Deep Learning Model to Generate Text using Keras LSTM

Deep Learning is a topic that I had been avoiding for some time now. Somehow, its potential is intimidating. I always felt that Deep Learning Models are complex and not-so-easy to work with on my Mac OSx. I was worried that I will not be able to fit a Model and then finally see some output. But then, I built a Deep Learning Model to Generate Text or a Story using Keras LSTM with a very little glitch.

Honestly, I was only stuck at the first step while installing Keras and TensorFlow. I work on Jupyter Notebook and I spent a few hours just to write “import Keras” and get it to work. I was on the verge of giving up when I find a solution to install Keras and TensorFlow.

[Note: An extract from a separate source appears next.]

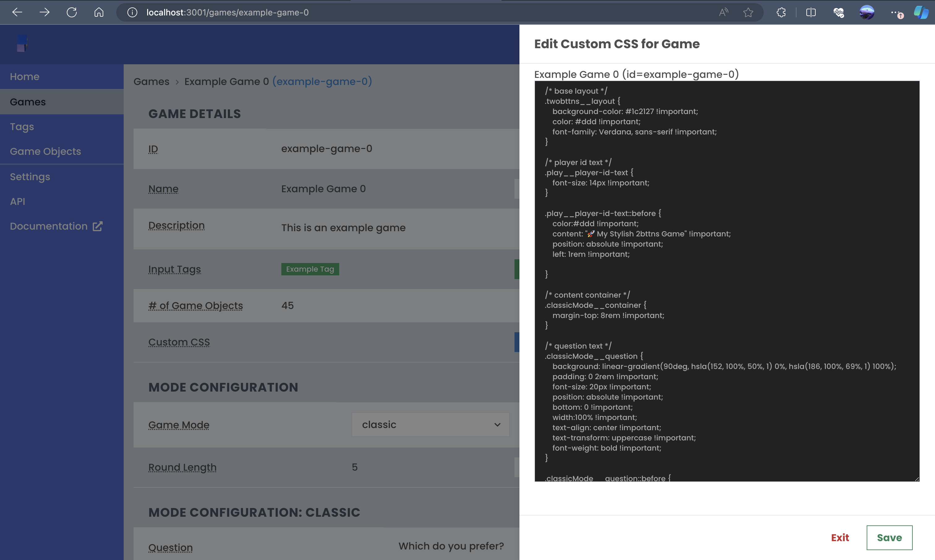The width and height of the screenshot is (935, 560).
Task: Click inside the custom CSS text area
Action: click(x=727, y=281)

Once I installed and Import Keras, I realized that Keras is precisely what it says – a perfect API that facilitates being able to go from idea to result as fast as possible. So, my understanding is how the algorithm actually works, that’s complex! But to make it work is not complex at all. It is liberating to realize that it is okay to think of an idea and be sure that Keras will have your back!

But again, there is an inquisitive mind that keeps on asking – What is a Neural Network? What is a Recurrent Neural Network? What is LSTM? How Keras is so cool? Right? I definitely need to understand how the API actually works and that is a post for some other day.

So, today, I am going to work on Generating Text or a Story using Keras LSTM. Let’s get started!

DATA

To build a Text Generating Model, we need some text data. A good thing is that now we can download the classics for free and use them in creating generative models. Perhaps the best place to get access to free books that are no longer protected by copyright is Project Gutenberg.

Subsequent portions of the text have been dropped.